La situation se complique lorsque le projet est connu, même si ce n’est que dans ses grandes lignes, par un grand nombre de compagnons souhaitant participer aux actions d’attaque évoqués plus haut. Dans ce cas, l’affluence peut être considérable (trois cents compagnons environ, provenant de toute l’Italie et de l’étranger, se sont rassemblés durant les quelques jours précédant la tentative de l’occupation de la base à Comiso) et la nécessité d’éviter la présence d’infiltrés se faisait beaucoup plus pressante. Les compagnons qui arrivent au dernier moment pourraient donc se sentir exclus de l’organisation de l’attaque et risquent de ne pas comprendre ce qui est en train de se passer. Cette remarque s’applique également à tous ceux qui décideront de ne pas se soumettre à la vérification décrite précédemment.
Et maintenant, deux questions pour conclure :
Pourquoi considérons-nous la méthode et le projet insurrectionnels comme les moyens les plus adéquats pour la lutte révolutionnaire d’aujourd’hui ?
Qu’attendons-nous de l’utilisation de moyens insurrectionnels dans une situation qui n’est pas déjà une insurrection en cours ?
En ce qui concerne la première question, c’est l’analyse des conditions sociales et économiques actuelles qui permet de comprendre pourquoi ces moyens sont les plus adéquats ; comment chaque lutte menée à partir des structures de synthèse, reproduisant plus ou moins tous les défauts des formes de partis du passé, est soit impossible, soit vouée à la restructuration de la domination.
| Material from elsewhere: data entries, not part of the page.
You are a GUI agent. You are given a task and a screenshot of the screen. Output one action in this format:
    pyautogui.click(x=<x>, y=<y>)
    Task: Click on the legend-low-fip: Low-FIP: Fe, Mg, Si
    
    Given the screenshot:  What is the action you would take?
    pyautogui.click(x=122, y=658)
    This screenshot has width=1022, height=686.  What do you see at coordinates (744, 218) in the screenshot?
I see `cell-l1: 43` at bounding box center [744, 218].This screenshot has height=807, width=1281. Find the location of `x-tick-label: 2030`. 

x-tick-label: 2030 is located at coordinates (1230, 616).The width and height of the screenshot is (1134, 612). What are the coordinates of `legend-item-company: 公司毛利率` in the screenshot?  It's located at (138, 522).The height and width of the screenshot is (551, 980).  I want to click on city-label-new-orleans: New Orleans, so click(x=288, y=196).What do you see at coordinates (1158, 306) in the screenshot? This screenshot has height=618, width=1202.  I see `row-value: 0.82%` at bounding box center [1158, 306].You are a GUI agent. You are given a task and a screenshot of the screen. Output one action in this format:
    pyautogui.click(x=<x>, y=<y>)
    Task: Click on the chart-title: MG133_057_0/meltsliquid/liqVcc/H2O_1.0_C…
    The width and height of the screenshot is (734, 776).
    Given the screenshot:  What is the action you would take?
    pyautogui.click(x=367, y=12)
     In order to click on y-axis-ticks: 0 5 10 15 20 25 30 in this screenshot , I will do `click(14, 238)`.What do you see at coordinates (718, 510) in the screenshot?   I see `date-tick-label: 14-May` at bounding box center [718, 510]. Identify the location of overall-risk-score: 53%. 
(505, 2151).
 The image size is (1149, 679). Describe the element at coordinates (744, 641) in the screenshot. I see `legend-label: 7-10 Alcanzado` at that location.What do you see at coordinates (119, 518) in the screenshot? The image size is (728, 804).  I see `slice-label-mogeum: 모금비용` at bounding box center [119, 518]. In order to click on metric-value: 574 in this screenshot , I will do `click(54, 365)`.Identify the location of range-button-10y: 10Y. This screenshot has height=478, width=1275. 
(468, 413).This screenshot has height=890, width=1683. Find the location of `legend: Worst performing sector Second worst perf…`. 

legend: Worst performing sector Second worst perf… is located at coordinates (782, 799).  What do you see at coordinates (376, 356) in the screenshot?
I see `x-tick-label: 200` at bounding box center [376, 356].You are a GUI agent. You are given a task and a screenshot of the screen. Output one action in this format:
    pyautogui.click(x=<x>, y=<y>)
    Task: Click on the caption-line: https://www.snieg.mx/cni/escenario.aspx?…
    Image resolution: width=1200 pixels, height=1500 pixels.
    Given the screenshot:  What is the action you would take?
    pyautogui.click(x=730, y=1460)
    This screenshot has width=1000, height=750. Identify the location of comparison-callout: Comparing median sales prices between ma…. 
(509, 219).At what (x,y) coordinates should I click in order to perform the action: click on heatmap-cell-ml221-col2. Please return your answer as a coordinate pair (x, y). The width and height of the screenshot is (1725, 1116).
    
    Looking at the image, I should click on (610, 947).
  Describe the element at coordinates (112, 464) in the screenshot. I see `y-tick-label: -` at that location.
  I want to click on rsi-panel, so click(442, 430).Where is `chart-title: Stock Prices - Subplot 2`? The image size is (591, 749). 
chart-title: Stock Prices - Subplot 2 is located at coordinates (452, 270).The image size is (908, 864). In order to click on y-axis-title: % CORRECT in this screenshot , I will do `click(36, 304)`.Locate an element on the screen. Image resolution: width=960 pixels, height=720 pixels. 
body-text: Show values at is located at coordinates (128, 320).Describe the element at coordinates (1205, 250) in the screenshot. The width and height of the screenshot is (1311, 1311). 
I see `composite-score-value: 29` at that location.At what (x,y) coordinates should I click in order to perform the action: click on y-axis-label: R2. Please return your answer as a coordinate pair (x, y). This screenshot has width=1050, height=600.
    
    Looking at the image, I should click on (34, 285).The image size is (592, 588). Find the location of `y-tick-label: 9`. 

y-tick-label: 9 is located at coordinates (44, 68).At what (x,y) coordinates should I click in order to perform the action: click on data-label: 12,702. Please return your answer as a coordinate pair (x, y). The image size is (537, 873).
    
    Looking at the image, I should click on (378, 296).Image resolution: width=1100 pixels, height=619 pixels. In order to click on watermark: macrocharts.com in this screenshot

Quant à la deuxième question, on peut répondre que nul ne sait quelles sont les conditions qui permettraient à priori le développement d’une insurrection. N’importe quelle occasion peut s’avérer la bonne, même s’il s’agit d’une petite expérimentation d’apparence négligeable. Mais le développement d’un projet de lutte insurrectionnelle à partir d’un problème spécifique qui, en tant que fait répressif, touche profondément des masses considérables d’exclus, ne peut se ramener à une simple « expérimentation ». C’est l’insurrection en cours, dans laquelle il faut pourtant éviter de surévaluer ce qui commence petit et finira probablement tout aussi petit. Ce qui compte, c’est la méthode, et les anarchistes ont encore un long chemin à parcourir pour y parvenir. Ils ne se révèleraient pas, sinon, aussi peu préparés aux rendez-vous de tant de soulèvements populaires, aujourd’hui comme hier.